# SELECTED EXCERPT
----------

The audience reaction was less raucous than I expected. It wasn’t raucous at all, actually. People listened attentively in complete silence until about 45 minutes in when there was a light sprinkling of applause at Mearsheimer’s suggestion of a viable Palestinian state. The crowd was uniformly polite and, judging from the sizeable lineup for book signatures, at least somewhat supportive.

In a way it was heartening to see the room packed with influential-looking people: almost exclusively middle-aged to elderly, white, mostly in suits and evening wear. On the other hand, in a room of several hundred, I was probably one of just a dozen attendees under 30—likely due in part to the World Affairs Council’s unfortunate decision to charge for tickets. So to Farrar, Straus and Giroux: add more campuses to W&M’s tour. Most students won’t be willing to shell out $26 for a book, but it would be a smart move in terms of intellectual and cultural impact.

The younger and sprier of the two scholars, Walt defined the Israel Lobby (like any other interest group; not monolithic; not composed exclusively of Jews), calling it “as American as apple pie,” an oft-repeated line designed to ease concerns the authors are somehow painting American Jews as a dangerous fifth column. They are explicitly not doing that.



Walt reminded the audience that Israel, a prosperous nation of 7 million people, receives $3-4 billion in U.S. foreign aid per year, constituting roughly $500 of U.S. aid per Israeli citizen. He contrasted this to another democratic ally, India, which receives just $200 million in annual aid despite its vast population of over one billion. Walt made the case that such unconditional U.S. support of Israel is, on balance, a strategic liability and that “Israel’s treatment of its own Arab population and especially its treatment of the Palestinians in the West Bank and Gaza is sharply at odds with American values.”

----------

# RECORDS FOR THE EXERCISE
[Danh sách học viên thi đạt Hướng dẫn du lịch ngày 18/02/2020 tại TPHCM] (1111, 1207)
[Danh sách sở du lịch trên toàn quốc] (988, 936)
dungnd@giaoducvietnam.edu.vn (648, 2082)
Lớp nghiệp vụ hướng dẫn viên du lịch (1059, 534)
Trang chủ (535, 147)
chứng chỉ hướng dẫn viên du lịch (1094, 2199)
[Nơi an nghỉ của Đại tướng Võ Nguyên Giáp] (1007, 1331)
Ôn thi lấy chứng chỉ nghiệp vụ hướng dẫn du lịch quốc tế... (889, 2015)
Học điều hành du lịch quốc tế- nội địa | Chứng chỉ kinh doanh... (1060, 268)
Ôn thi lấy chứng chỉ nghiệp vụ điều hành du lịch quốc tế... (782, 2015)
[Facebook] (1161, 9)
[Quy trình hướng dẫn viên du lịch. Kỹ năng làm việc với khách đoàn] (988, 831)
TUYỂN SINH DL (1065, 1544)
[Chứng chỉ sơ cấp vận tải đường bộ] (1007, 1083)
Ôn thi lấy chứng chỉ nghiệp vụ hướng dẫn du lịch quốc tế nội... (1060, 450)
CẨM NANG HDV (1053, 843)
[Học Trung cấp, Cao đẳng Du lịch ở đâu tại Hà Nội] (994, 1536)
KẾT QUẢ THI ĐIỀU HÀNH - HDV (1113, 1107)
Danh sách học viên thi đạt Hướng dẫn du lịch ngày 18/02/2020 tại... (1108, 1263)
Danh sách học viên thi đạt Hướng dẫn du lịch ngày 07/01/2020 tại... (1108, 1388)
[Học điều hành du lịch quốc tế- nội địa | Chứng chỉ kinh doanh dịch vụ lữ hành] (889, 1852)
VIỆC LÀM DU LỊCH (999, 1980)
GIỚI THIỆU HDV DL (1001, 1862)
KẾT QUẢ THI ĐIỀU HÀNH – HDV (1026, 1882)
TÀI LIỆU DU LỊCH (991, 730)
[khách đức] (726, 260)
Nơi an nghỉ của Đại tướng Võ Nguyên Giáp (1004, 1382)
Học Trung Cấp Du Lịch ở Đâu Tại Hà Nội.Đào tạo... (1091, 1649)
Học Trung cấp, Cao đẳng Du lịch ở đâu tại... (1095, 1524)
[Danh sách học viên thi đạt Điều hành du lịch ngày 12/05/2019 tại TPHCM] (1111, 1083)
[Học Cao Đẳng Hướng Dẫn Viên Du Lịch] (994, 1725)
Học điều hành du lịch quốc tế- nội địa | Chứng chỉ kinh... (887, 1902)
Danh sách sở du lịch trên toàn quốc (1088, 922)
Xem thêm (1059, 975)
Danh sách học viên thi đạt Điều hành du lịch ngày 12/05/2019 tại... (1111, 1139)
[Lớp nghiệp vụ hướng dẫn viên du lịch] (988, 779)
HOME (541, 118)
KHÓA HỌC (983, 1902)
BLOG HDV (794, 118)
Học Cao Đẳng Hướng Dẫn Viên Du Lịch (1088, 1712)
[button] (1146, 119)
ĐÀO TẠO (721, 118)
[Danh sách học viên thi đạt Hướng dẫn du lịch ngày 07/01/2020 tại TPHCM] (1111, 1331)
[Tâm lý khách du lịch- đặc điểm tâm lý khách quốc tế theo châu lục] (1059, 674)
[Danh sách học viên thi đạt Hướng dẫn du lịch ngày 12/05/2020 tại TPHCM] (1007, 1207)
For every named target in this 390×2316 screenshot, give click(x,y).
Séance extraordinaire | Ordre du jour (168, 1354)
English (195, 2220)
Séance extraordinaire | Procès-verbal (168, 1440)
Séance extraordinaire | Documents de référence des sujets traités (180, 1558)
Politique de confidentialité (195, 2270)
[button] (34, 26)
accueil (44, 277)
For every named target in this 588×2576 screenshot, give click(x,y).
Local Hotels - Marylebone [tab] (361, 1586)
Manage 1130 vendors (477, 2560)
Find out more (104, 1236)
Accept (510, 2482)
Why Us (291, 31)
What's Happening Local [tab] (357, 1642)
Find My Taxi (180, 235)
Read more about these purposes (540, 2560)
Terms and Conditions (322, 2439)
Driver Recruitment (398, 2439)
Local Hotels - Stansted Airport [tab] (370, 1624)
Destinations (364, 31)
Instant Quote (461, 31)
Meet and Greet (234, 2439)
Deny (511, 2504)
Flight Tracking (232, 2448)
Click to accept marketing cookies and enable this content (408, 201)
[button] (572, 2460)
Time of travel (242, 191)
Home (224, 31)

----------

# EXERCISE REQUIREMENTS
1 > Reproduce the complete passage about the Walt and Mearsheimer book talk, word for word.
2 > List every line of the listing that contains the string "tướng".

# COMPLETE ANSWERS
1 >
The audience reaction was less raucous than I expected. It wasn’t raucous at all, actually. People listened attentively in complete silence until about 45 minutes in when there was a light sprinkling of applause at Mearsheimer’s suggestion of a viable Palestinian state. The crowd was uniformly polite and, judging from the sizeable lineup for book signatures, at least somewhat supportive.

In a way it was heartening to see the room packed with influential-looking people: almost exclusively middle-aged to elderly, white, mostly in suits and evening wear. On the other hand, in a room of several hundred, I was probably one of just a dozen attendees under 30—likely due in part to the World Affairs Council’s unfortunate decision to charge for tickets. So to Farrar, Straus and Giroux: add more campuses to W&M’s tour. Most students won’t be willing to shell out $26 for a book, but it would be a smart move in terms of intellectual and cultural impact.

The younger and sprier of the two scholars, Walt defined the Israel Lobby (like any other interest group; not monolithic; not composed exclusively of Jews), calling it “as American as apple pie,” an oft-repeated line designed to ease concerns the authors are somehow painting American Jews as a dangerous fifth column. They are explicitly not doing that.



Walt reminded the audience that Israel, a prosperous nation of 7 million people, receives $3-4 billion in U.S. foreign aid per year, constituting roughly $500 of U.S. aid per Israeli citizen. He contrasted this to another democratic ally, India, which receives just $200 million in annual aid despite its vast population of over one billion. Walt made the case that such unconditional U.S. support of Israel is, on balance, a strategic liability and that “Israel’s treatment of its own Arab population and especially its treatment of the Palestinians in the West Bank and Gaza is sharply at odds with American values.”

2 >
[Nơi an nghỉ của Đại tướng Võ Nguyên Giáp] (1007, 1331)
Nơi an nghỉ của Đại tướng Võ Nguyên Giáp (1004, 1382)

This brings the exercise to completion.